§ **TEXT PROVIDED**

■ ■ ■ ■ ■

Vitamin D and Cholesterol: The Importance of the Sun (2009) by David Grimes, a British doctor, contains more than a hundred graphs and tables. Most of the book is about heart disease. Grimes argues that a great deal of heart disease is due to too little Vitamin D, usually due to too little sunlight. I recently blogged about other work by Dr. Grimes — about the rise and fall of heart disease.
Part of the book is about problems with the cholesterol hypothesis (high cholesterol causes heart disease). One study found that in men aged 56-65, there was no relationship between death rate and cholesterol level over the next thirty years, during which almost all of them died (Figure 29.2). There is a positive correlation between death rate and cholesterol level for younger men (aged 31-39). The same pattern is seen with women, except that women 60 years or older show the “wrong” correlation: women in the lowest quartile of cholesterol level have by far the highest death rate (Figure 29.5). A female friend of mine in England, who is almost 60, was recently told by her doctor that her cholesterol is dangerously high.

■ ■ ■ ■ ■

§ **RECORDED INFORMATION**

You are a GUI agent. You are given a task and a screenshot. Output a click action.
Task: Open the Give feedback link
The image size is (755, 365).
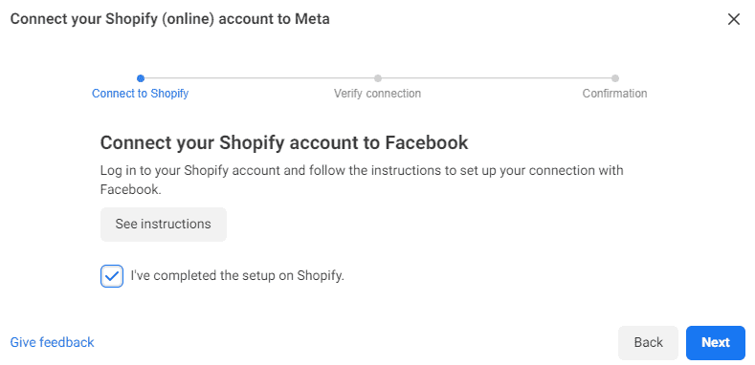(x=52, y=342)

■ ■ ■ ■ ■

§ **SET OF TASKS**
A. In the passage about vitamin D and heart disease, which group of women shows the "wrong" correlation between cholesterol level and death rate?
B. Proceed with the passage about vitamin D and heart disease, starting right after its final sentence.

§ **ANSWERS PROVIDED**
A. Women 60 years or older.

B.
The book was inspired by Grimes’ discovery of a correlation between latitude and heart disease: People who lived further north had more heart disease. This association is clear in the UK, for example (Figure 32.4). Controlling for latitude, he found a correlation between hours of sunshine and heart disease rate (Table 32.3): Towns with more sunshine had less heart disease. No doubt you’ve heard that dietary fat causes heart disease. In the famous Seven Countries study, there was indeed a strong correlation between percent calories from fat and heart disease death rate (Figure 30.2). You haven’t heard that in the same study there was a strong correlation between latitude and dietary fat intake (Figure 30.8): People in the north ate more fat than people in the south. The fat-heart disease correlation in that study could easily be due to a connection between latitude and heart disease. The correlation between latitude and heart disease, on the other hand, persists when diet is controlled for.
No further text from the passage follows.